[Stored items]
——

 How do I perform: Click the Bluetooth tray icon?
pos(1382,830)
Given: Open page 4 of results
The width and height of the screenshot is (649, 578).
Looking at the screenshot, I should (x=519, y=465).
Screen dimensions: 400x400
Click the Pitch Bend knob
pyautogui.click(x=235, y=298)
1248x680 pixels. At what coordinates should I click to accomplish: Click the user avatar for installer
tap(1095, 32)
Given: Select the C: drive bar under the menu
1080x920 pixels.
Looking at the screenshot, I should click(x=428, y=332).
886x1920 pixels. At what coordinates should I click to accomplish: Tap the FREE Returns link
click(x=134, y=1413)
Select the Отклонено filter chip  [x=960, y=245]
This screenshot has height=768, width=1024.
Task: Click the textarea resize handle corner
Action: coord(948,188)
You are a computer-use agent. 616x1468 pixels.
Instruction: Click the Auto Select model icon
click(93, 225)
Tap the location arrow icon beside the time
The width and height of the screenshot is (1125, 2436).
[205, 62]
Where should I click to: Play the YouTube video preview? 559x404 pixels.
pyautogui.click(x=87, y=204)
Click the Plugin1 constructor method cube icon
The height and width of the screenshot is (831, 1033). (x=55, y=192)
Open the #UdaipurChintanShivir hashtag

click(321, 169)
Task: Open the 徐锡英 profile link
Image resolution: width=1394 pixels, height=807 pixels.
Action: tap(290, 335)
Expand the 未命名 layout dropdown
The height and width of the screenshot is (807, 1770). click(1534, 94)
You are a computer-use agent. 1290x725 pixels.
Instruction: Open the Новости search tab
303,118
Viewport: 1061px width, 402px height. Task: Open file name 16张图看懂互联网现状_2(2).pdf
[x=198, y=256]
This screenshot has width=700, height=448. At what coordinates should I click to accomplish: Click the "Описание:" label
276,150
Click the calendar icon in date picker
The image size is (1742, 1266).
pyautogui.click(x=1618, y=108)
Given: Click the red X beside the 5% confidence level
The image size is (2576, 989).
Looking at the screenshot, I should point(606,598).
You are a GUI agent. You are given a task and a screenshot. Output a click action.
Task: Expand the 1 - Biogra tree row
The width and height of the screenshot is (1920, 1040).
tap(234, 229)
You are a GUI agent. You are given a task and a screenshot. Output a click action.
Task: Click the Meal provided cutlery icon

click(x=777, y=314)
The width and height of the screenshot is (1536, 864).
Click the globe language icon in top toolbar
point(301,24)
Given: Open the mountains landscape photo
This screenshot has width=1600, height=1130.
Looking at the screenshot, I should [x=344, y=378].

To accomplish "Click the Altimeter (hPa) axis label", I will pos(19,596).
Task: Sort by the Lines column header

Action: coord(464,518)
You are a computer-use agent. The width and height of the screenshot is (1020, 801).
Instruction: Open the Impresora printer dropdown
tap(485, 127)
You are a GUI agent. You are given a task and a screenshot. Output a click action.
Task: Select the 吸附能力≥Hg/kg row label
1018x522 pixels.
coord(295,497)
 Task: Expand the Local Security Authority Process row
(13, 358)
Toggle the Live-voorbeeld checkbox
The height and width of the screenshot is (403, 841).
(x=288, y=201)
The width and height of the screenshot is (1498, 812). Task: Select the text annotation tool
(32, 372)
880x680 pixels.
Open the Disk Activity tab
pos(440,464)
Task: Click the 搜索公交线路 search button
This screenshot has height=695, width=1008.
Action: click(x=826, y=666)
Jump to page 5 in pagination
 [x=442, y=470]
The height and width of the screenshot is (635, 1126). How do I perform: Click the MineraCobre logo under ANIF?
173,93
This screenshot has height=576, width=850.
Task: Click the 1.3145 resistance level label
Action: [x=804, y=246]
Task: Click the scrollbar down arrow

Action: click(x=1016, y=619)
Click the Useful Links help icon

——

**Exercise directions:** Your answer must be every line from the entries that contains the string "computer", copied as it stands.

**Solution:**
You are a computer-use agent. 616x1468 pixels.
You are a computer-use agent. 1290x725 pixels.
You are a computer-use agent. The width and height of the screenshot is (1020, 801).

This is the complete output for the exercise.